Yea... Anbar was when we talked last time, but now it's all over Iraq.
Things are happening, the strategy is working
That was in Anbar, now it's "all over Iraq"?
Isn't the war in which someone tried to convince us that the violence was down by omitting car bombs, or suicide bombs, or something like that?
Okay, anyway, we have to account for government-speak. Since the measure of "violence" is so murky coming from this administration, I thoiught I would note an old conventional wisdom regarding budget cuts.
Statement: "I cut twenty percent from the department budget."
Meaning: "I cut twenty percent from the expected increase in the department's budget."
In effect: If the department budget was a billion dollars last year, and the projected budget is $1.1b, that twenty percent cut represented a $20m cut from the increase, so that a $1b budget reduced by 20% has actually grown to $1.08b.
I don't know if they can actually get away with this argument these days.

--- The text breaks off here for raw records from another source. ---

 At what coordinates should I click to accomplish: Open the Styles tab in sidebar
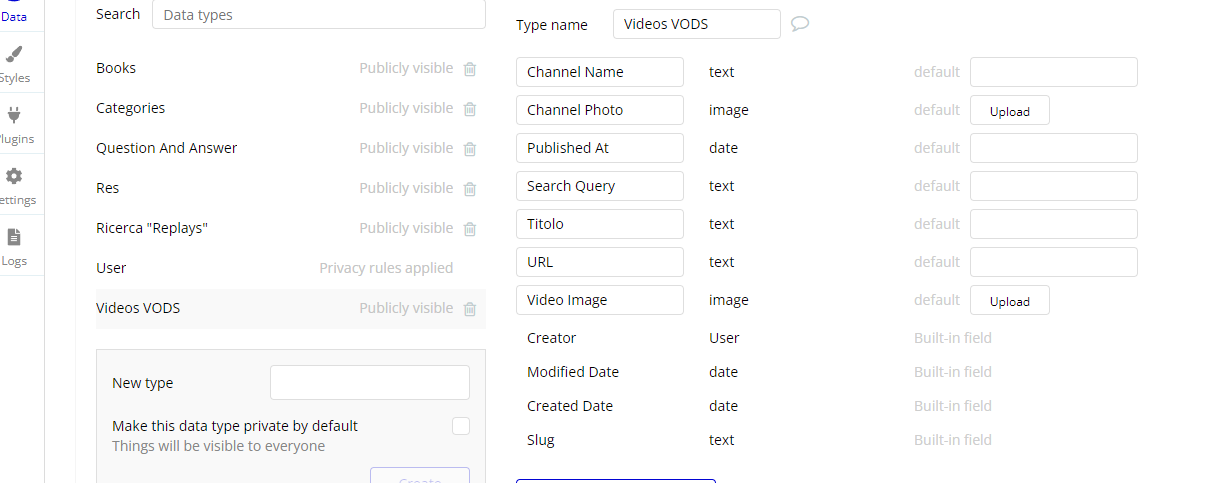click(x=15, y=63)
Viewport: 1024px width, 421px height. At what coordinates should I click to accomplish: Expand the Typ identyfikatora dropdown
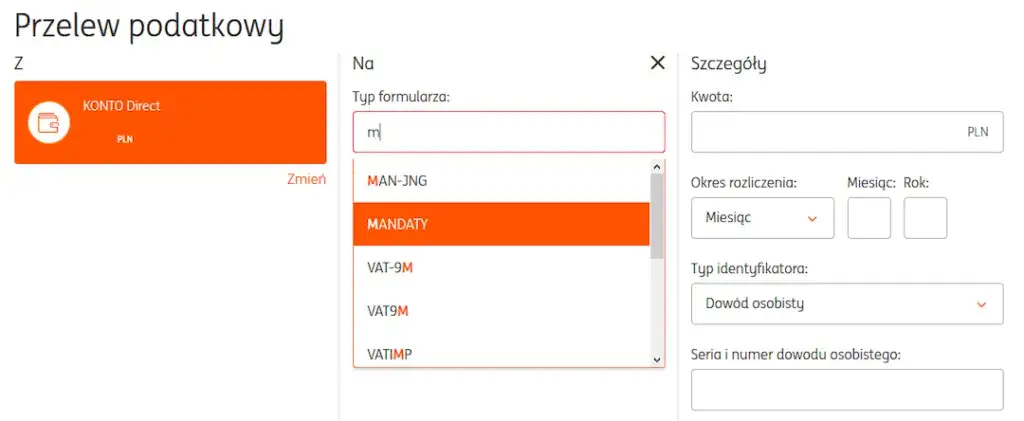click(846, 304)
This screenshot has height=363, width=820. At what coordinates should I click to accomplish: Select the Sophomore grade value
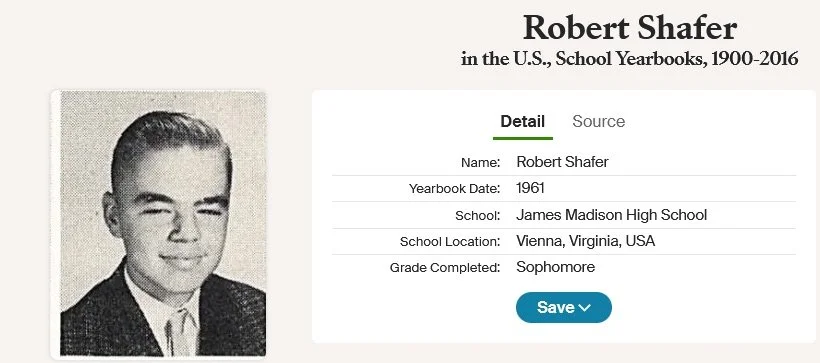coord(555,267)
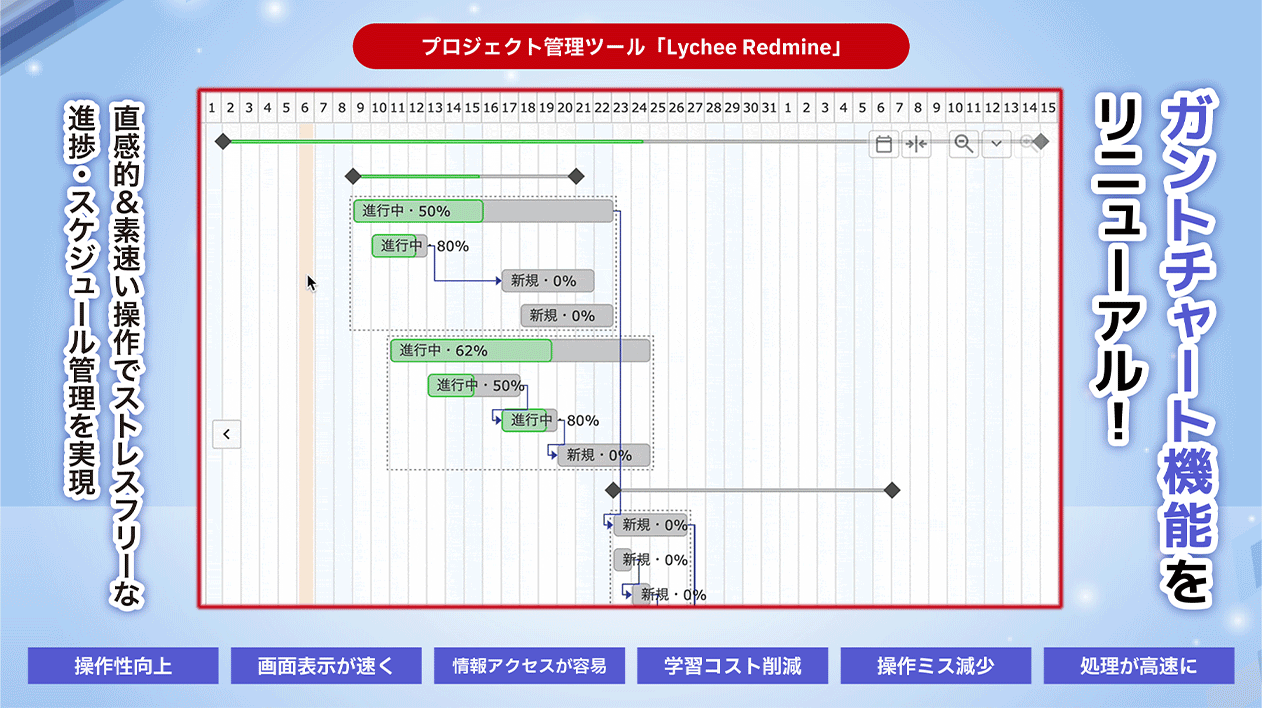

It was a popular argument back before Clinton. I would think people might catch on ....
Hani are you an Iraqi?
re: surge "working", it's a good development, but nothing is clear yet. as one US general noted a few weeks ago, "we have done everything military possible to prevent Sunni vs. Shia infighting. now it's up to them to talk over their differences".

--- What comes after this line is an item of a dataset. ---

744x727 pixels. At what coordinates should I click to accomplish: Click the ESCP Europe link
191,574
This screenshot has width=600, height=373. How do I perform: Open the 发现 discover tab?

any drop in carbombs is temporary. the 2 sides must address things between themselves to deal with the underlying issues
You must mean there are no differences worthy of fighting over. Because rest assured there is real hatred going on, and people are dying over thsoe differences.Actually I don't think there are any real differences between them, at least not ones that they would fight over...
The deaths are not accurately counted - and the Iraqis now in charge of counting are keenly aware of what numbers are desireable.

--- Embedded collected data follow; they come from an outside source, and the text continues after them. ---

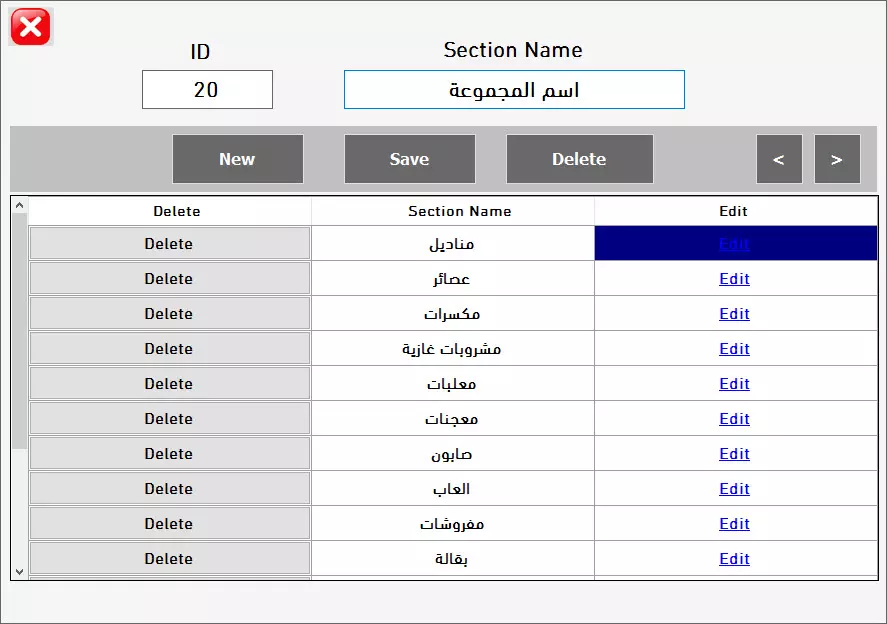887x624 pixels.
Task: Click the Section Name column header
Action: click(x=459, y=211)
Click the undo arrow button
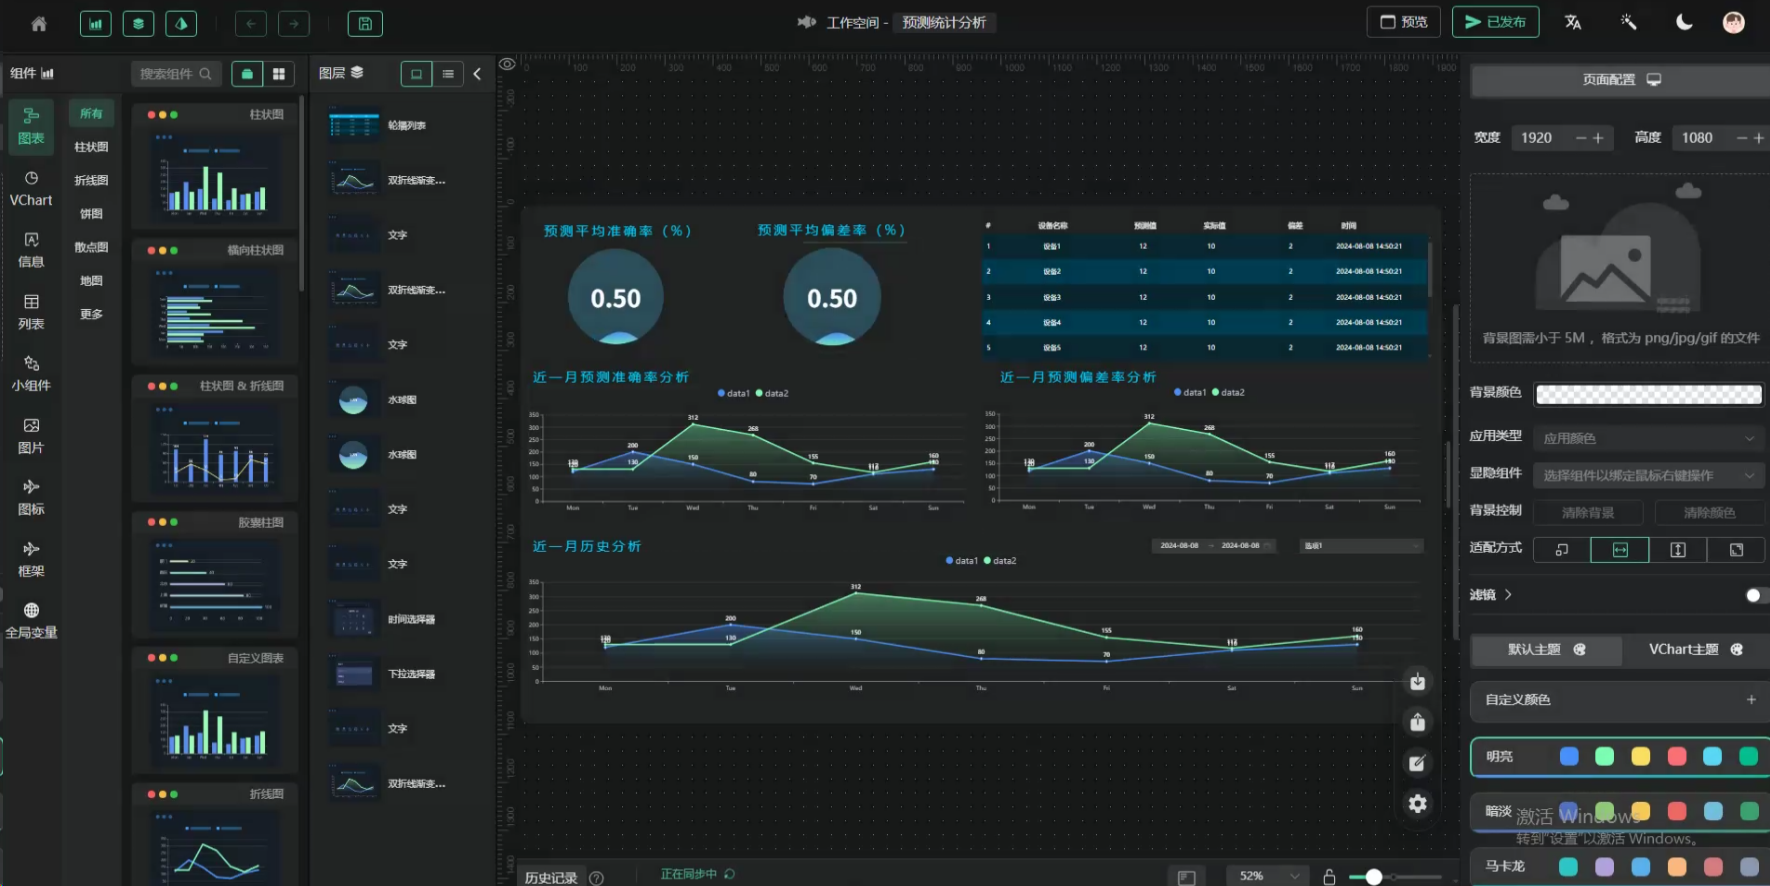1770x886 pixels. point(251,23)
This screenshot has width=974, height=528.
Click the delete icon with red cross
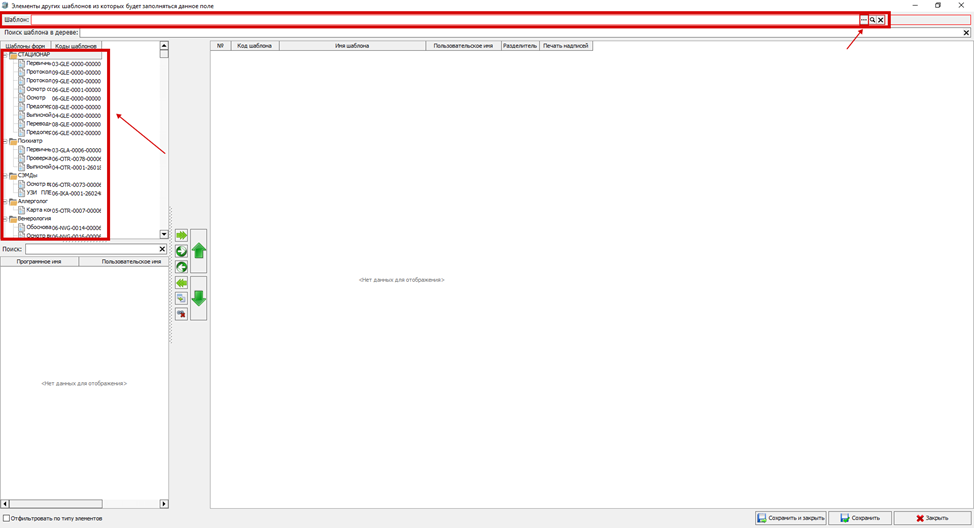pos(182,314)
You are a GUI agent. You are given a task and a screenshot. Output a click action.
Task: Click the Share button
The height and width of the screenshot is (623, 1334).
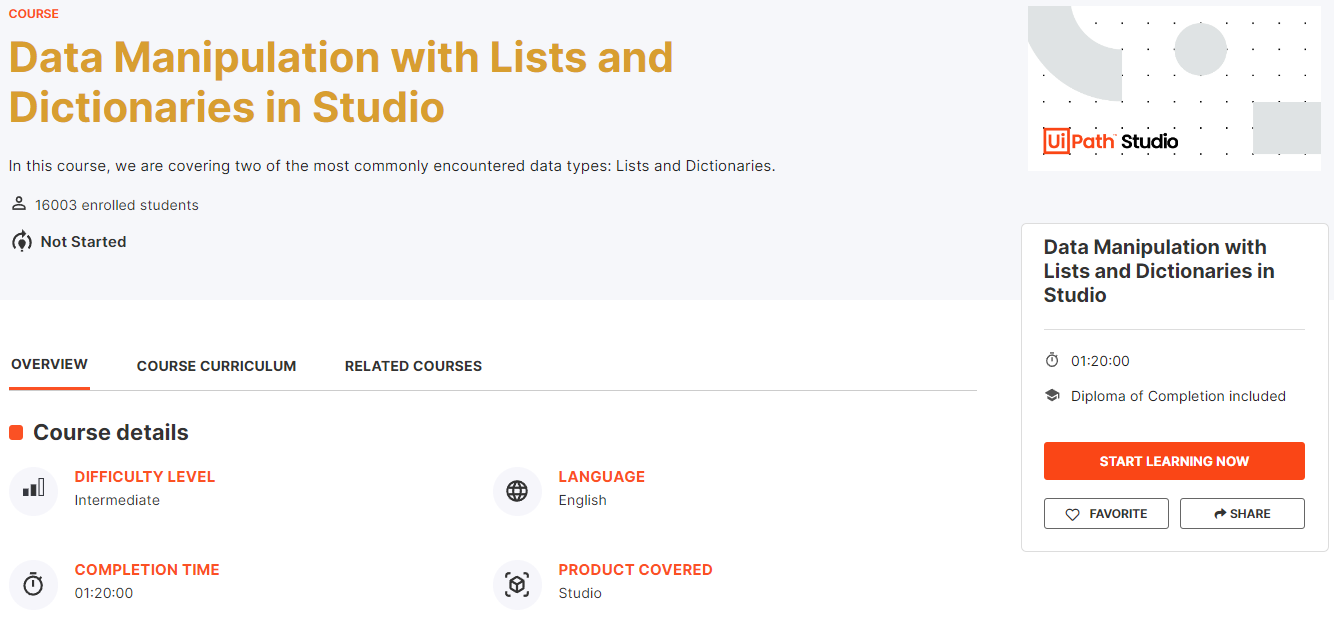1242,514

But there could easily have been a decrease in violence, for several reasons besidels the surge. For one thing, the walls and ethnic cleansings have made progress - Iraqis no longer live in mixed-sect neighborhoods as often as they used to, and many ghettos and sanctuaries have walls now, newly constructed. This reduces both motive and opportunity.
For another, many more thousands of Iraqis have fled the country recently, reducing both motive and opportunity - at some point, the thinning of the population has an effect even if the deomgraphics that fled were not the commonly targetted, which they often were.
The bolded part has received a surprisingly small amount of attention in the mainstream, at least less than I'd expect. The extra manpower that was rostered up for the surge came mostly from units whose ordinary deployment cycles would have had them relieving units that are in Iraq right now. Naturally, this raises the question of who will be relieving them when their 8/12/15 month tours are over. The hope is that the surge will create enough lasting stability so that MNF-I can begin drawing down its presence in-country, reducing manpower levels to what they were in 2006 by the summer of 2008, and to under ~120k personnel by election season. The timing isn't meant to look politically motivated - this particular timetable was predicated on the analysis of Petraeus and his advisors, and passed onto the CINC through the JCS - though it will probably look that way and be spun as such.Hani, the surge started in February. How can you brag about reducing the deaths we caused to be artificially high in the first place? This isn't a sustainable increase in the US presence there.
http://www.reuters.com/article/newsOne/idUSCOL24813120071022?rpc=92
Iraq is calming down and the strategy of Bush is working. This has proved to be indeed better than the strategy of cutting and running.
See Spidergoat? I told you this would happen
Here I disagree. I don't think the population has been "thinned" in most places.
4 million refugees are inconsequential?
4 million refugees are inconsequential?
You're doing exactly what you accuse the other side of doing: Playing with numbers and showing what you want in order to make a political argument. If violence is down, it's down.
Further more you, like your party, have been against the surge from the start. So why should anyone listen to you?
if something rises by 50% then goes down 20% has it really gone down( note these are not real percentages they are being used just to make a point)
Basically, the endstrength in the surge was created using units that would've been deploying in the future, which means that there won't be enough assets to relieve them even to the levels we had back in 2006 before the surge began. There will need to be a reduction in troop levels once they get back, whether the situation in-country is compatible with that or not.